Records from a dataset
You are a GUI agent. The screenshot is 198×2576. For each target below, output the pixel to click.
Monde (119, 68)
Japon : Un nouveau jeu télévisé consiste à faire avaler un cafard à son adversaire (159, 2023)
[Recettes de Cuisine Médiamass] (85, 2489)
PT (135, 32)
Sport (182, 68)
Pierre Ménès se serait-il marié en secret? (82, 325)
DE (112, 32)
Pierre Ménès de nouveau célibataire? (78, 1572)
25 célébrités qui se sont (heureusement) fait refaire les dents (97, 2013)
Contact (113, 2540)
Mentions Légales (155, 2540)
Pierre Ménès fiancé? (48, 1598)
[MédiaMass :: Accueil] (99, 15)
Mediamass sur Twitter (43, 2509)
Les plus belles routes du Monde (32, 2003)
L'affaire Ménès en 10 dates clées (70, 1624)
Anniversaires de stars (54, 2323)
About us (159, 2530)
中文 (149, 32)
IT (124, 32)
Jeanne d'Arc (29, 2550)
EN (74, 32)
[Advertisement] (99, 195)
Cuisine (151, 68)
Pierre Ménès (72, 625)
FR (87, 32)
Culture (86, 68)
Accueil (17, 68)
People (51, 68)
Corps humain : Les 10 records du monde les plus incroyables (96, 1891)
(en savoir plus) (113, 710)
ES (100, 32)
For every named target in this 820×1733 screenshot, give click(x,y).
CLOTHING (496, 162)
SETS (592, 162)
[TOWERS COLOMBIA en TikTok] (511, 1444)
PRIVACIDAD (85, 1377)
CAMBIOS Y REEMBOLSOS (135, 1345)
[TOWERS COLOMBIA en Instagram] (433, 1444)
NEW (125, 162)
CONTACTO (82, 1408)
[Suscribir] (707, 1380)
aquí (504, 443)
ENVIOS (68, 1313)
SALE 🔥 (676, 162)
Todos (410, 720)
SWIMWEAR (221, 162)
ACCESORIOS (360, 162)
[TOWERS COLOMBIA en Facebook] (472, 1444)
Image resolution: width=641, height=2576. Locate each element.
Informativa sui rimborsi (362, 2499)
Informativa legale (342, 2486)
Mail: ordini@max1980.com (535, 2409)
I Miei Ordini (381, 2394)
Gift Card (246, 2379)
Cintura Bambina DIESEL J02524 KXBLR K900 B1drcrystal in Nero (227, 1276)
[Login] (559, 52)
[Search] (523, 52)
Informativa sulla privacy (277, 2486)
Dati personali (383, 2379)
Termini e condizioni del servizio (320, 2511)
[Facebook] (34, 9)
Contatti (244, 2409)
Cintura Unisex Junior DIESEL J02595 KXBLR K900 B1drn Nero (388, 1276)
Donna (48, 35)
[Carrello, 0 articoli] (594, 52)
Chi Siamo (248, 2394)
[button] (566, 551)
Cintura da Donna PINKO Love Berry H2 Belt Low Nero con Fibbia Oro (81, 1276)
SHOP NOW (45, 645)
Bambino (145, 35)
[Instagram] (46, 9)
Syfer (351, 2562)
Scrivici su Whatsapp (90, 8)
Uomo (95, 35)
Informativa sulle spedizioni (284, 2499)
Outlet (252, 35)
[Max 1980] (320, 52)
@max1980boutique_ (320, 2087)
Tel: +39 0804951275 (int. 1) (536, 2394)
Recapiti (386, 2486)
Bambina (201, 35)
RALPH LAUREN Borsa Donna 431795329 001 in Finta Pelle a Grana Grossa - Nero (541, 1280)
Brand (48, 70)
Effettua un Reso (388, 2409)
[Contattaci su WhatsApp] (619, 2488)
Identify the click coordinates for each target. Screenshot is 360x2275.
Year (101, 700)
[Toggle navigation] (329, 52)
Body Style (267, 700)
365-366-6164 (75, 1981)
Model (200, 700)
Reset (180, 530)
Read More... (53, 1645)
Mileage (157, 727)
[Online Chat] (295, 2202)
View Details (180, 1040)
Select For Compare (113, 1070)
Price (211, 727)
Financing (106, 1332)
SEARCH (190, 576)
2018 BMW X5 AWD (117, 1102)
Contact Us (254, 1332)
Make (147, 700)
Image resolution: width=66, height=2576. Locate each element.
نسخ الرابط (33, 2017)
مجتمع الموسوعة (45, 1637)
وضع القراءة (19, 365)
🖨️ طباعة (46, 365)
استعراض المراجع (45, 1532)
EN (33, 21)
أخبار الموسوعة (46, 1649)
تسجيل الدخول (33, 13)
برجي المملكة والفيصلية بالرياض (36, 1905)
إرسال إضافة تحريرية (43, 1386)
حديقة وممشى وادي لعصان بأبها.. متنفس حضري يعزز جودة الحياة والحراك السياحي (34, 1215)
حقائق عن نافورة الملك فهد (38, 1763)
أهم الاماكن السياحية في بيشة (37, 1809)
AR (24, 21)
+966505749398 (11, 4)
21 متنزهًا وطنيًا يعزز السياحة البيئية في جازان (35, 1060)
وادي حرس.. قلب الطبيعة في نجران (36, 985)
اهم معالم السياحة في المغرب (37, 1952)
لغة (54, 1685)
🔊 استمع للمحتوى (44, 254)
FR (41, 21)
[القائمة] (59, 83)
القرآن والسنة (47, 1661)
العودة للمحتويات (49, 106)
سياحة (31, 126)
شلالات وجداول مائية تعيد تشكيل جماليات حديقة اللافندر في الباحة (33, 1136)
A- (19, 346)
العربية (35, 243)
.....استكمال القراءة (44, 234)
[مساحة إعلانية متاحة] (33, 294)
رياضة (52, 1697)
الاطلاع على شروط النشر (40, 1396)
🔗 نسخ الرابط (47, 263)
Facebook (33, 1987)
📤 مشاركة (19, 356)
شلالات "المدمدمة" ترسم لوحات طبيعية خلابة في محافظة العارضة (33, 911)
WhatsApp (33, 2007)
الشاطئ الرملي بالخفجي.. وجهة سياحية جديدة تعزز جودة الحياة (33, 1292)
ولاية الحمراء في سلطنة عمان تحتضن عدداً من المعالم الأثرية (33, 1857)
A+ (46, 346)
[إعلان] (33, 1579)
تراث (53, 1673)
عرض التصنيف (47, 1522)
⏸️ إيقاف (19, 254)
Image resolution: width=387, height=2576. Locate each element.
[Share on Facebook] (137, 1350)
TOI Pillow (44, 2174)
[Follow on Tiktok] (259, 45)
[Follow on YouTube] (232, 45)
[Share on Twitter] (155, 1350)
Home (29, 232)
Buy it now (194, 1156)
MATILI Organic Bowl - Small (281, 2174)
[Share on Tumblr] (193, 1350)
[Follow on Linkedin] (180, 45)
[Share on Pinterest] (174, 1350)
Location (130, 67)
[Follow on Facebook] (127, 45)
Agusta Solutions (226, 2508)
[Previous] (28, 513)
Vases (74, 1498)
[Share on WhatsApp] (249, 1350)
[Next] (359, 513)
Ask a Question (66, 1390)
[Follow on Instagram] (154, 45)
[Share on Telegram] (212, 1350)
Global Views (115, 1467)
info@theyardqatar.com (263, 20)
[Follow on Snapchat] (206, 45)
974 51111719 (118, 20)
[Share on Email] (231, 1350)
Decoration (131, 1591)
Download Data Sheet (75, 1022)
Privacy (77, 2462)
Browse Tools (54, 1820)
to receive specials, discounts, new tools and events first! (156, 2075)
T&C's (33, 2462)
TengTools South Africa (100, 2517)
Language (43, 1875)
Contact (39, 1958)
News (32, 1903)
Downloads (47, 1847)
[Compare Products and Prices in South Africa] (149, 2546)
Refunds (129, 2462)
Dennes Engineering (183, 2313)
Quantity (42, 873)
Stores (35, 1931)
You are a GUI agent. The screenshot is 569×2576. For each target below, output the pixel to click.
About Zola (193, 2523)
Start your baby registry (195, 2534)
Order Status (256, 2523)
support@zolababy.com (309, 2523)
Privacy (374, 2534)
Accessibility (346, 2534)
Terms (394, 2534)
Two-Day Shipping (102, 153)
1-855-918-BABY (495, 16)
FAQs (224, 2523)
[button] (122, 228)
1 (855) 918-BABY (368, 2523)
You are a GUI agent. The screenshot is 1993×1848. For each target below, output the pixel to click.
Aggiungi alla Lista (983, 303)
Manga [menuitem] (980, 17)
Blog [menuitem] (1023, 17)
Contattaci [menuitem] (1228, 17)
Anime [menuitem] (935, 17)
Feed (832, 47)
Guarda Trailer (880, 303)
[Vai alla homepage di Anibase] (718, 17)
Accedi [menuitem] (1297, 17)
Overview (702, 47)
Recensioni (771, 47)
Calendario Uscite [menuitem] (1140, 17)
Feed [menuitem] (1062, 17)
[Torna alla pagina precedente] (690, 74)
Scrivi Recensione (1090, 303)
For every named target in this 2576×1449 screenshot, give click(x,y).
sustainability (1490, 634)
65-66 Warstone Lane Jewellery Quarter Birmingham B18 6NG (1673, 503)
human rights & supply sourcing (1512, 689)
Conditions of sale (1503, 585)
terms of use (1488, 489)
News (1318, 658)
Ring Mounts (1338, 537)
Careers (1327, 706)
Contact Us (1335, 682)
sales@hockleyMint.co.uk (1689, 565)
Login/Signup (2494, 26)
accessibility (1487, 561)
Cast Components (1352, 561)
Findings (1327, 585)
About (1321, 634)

■ **Task to complete**: Your answer should consist of the lines from the line with "القراءة (44, 234)" to the line with "Downloads (47, 1847)" above, repeated exactly, both ends included.

■ **Task output**:
.....استكمال القراءة (44, 234)
[مساحة إعلانية متاحة] (33, 294)
رياضة (52, 1697)
الاطلاع على شروط النشر (40, 1396)
🔗 نسخ الرابط (47, 263)
Facebook (33, 1987)
📤 مشاركة (19, 356)
شلالات "المدمدمة" ترسم لوحات طبيعية خلابة في محافظة العارضة (33, 911)
WhatsApp (33, 2007)
الشاطئ الرملي بالخفجي.. وجهة سياحية جديدة تعزز جودة الحياة (33, 1292)
ولاية الحمراء في سلطنة عمان تحتضن عدداً من المعالم الأثرية (33, 1857)
A+ (46, 346)
[إعلان] (33, 1579)
تراث (53, 1673)
عرض التصنيف (47, 1522)
⏸️ إيقاف (19, 254)
Image resolution: width=387, height=2576. Locate each element.
[Share on Facebook] (137, 1350)
TOI Pillow (44, 2174)
[Follow on Tiktok] (259, 45)
[Follow on YouTube] (232, 45)
[Share on Twitter] (155, 1350)
Home (29, 232)
Buy it now (194, 1156)
MATILI Organic Bowl - Small (281, 2174)
[Share on Tumblr] (193, 1350)
[Follow on Linkedin] (180, 45)
[Share on Pinterest] (174, 1350)
Location (130, 67)
[Follow on Facebook] (127, 45)
Agusta Solutions (226, 2508)
[Previous] (28, 513)
Vases (74, 1498)
[Share on WhatsApp] (249, 1350)
[Next] (359, 513)
Ask a Question (66, 1390)
[Follow on Instagram] (154, 45)
[Share on Telegram] (212, 1350)
Global Views (115, 1467)
info@theyardqatar.com (263, 20)
[Follow on Snapchat] (206, 45)
974 51111719 (118, 20)
[Share on Email] (231, 1350)
Decoration (131, 1591)
Download Data Sheet (75, 1022)
Privacy (77, 2462)
Browse Tools (54, 1820)
to receive specials, discounts, new tools and events first! (156, 2075)
T&C's (33, 2462)
TengTools South Africa (100, 2517)
Language (43, 1875)
Contact (39, 1958)
News (32, 1903)
Downloads (47, 1847)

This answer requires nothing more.